* _What you need to do_: Format the listing below as a JSON list of strings, one string per line with blank lines omitted, beginning at its first line and stopping after the line that contains "Looking at the". Leave the pictures out of your answer.

——————————

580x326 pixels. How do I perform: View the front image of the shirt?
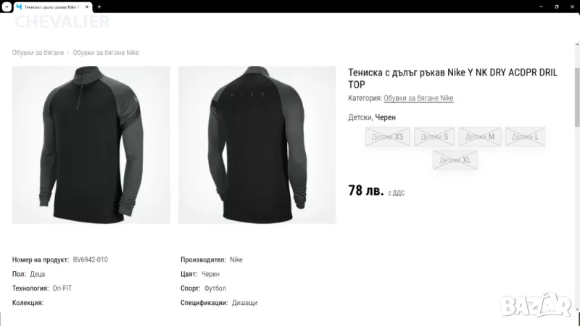coord(91,145)
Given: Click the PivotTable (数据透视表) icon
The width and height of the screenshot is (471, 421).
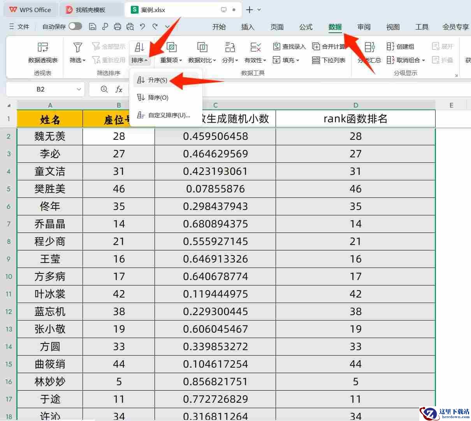Looking at the screenshot, I should [x=43, y=48].
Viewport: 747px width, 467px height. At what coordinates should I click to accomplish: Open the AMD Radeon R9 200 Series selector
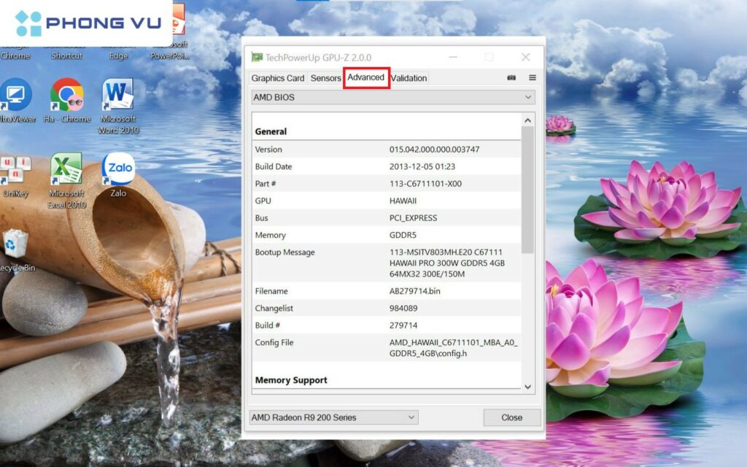click(411, 417)
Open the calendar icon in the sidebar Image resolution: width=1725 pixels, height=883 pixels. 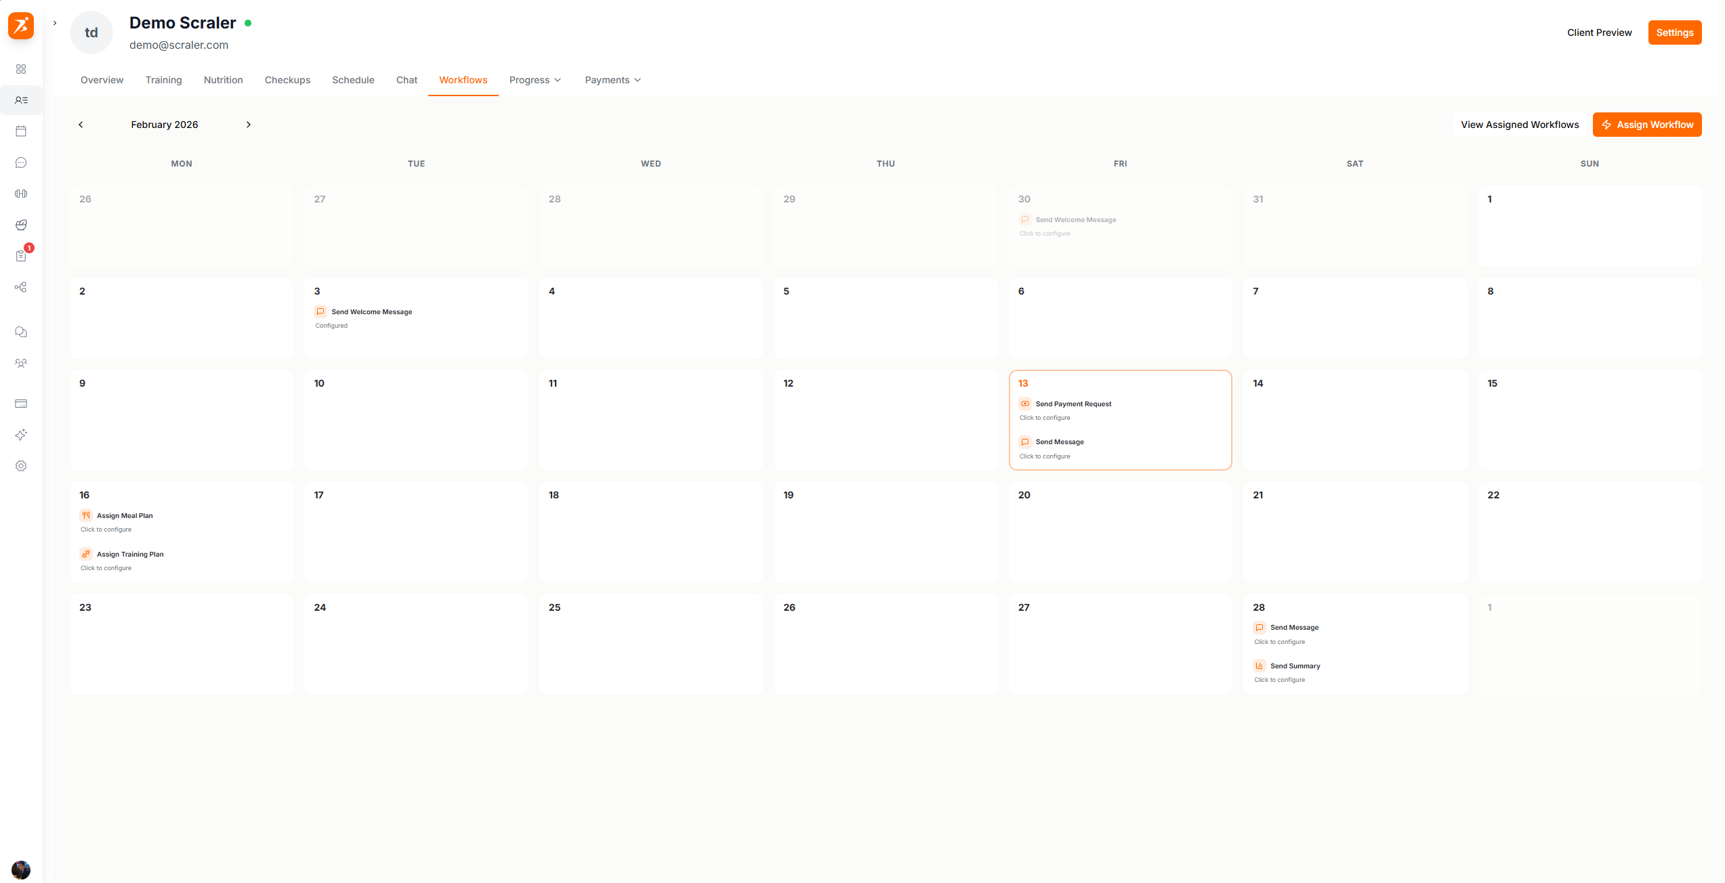point(21,131)
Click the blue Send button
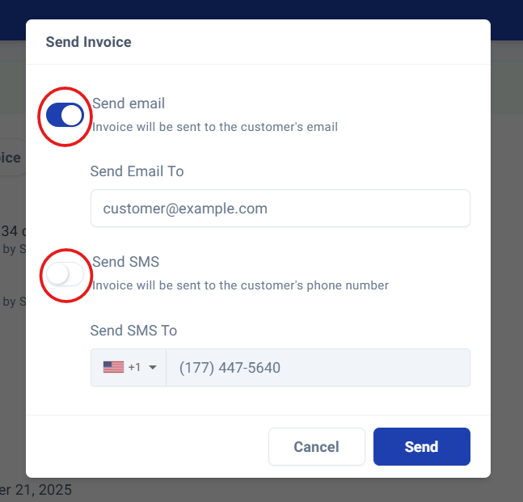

——————————

* _Task result_:
[
  "580x326 pixels. How do I perform: View the front image of the shirt?",
  "coord(91,145)",
  "Given: Click the PivotTable (数据透视表) icon",
  "The width and height of the screenshot is (471, 421).",
  "Looking at the screenshot, I should [x=43, y=48]."
]